Life is full of defining moments too – big and small. One of my more embarrassing moments during the program came two weeks earlier during our first conservation education lesson – this time with primary school children (aged between 7-9yrs old) from the Mdletshe School, which borders the Thanda Private Game Reserve in KwaZulu-Natal. The little kids had been a hoot, and we’d had loads of fun teaching them about lions, monkeys and hyenas. We even made paper lion masks together and played a type of ‘animal’ charades where they had to guess which animal we were playing (with the teacher’s help as the kids couldn’t speak English). And so the moment unfolded…there I was swooping around the classroom like a bird, flapping my arms like wings and soaring around the children’s desks like an eagle in the sky. Instead of yelling out the Zulu word for ‘bird’ in unison, they were yelling out a whole array of Zulu names with unpronounceable tongue clicks. Feeling like I should help them along (as they were probably calling out specific bird names rather than just ‘bird’) I asked the teacher how to say ‘bird’ in Zulu. At that exact moment the classroom door opened and a small little girl appeared. The teacher then looked at me and replied, “Ma child” with a smile. Without skipping a beat, I started calling out ‘Ma child’ (trying to copy the teacher’s Zulu accent) and continued to flap my arms enthusiastically, nodding to the children and encouraging them to join me.
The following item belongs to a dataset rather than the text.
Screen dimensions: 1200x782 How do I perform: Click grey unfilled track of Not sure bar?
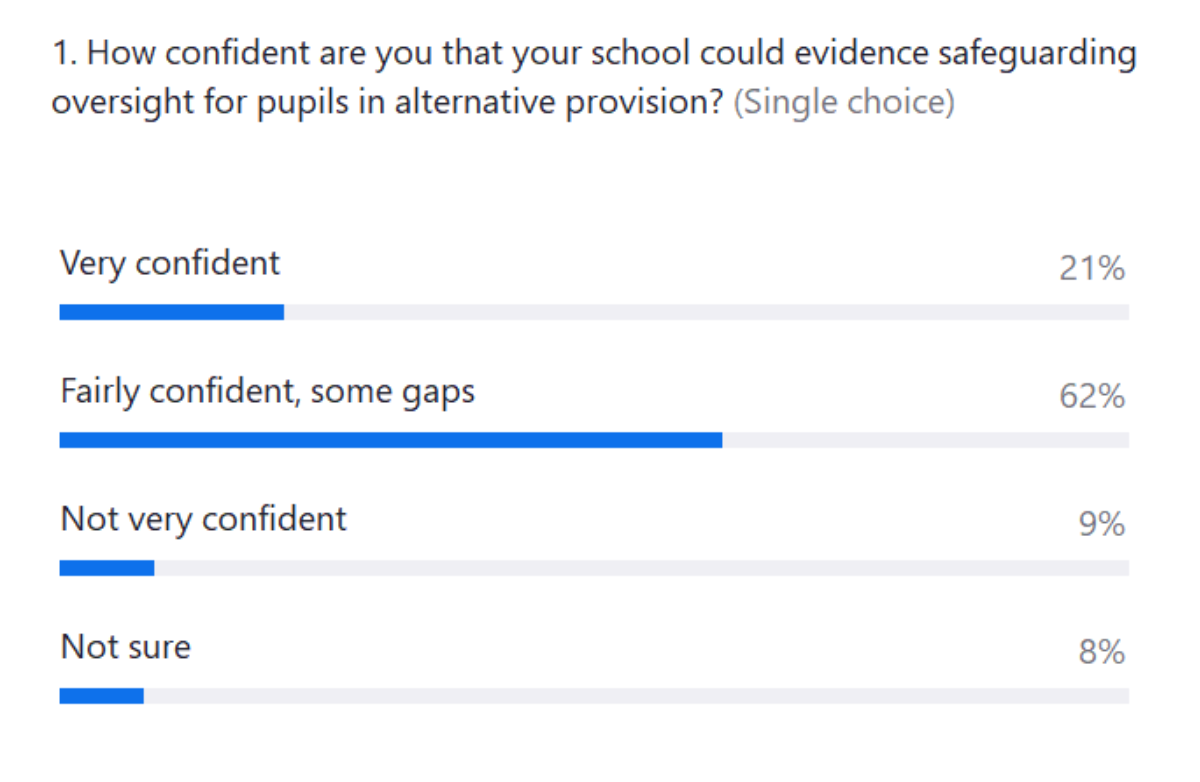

It took a moment for me to realise (unfortunately a long moment that was captured on video camera) that the children had become quiet and that the teacher was looking at me with a somewhat confused (and dare I say concerned) expression on her face. She put her hand on the little girl’s head, cleared her throat and repeated a little more firmly, ‘this is ma child’.

‘Oooh….that’s your daughter!’ I managed to stutter in the awkward silence as the realisation finally dawned on me. Indeed life is full of little moments, it’s just that some are more memorable than others.

Mdletshe School Development Program

The Mdletshe School was originally established by Mrs Hloniphile Hdlouu in 1996 as a crèche for under five year olds in the Mdletshe community. However, with no primary school in the region, it soon flourished into a modest school for grades 1-3 with over 130 children. However, as the school isn’t registered, it doesn’t receive funding from the government, so relies solely on the generosity of the community for school supplies and food handouts. There are four kind and gregarious teachers who also selflessly donate their time to teaching the kids.

That’s where we can help. The Happy Africa Foundation plans to help Mdletshe School develop facilities that will help solidify its importance and ensure its longevity in the community. Money raised will go towards:

Stage 1 – constructing a fence around the school perimeter. This will establish a designated area for the school within the community and ensure the safety of the kids.

Stage 2 – building male and female toilets. Currently the children have to climb through the barbwire fence and go in the bush or behind a tree.

Stage 3 – building a 4th classroom to be used as a crèche for the smaller children.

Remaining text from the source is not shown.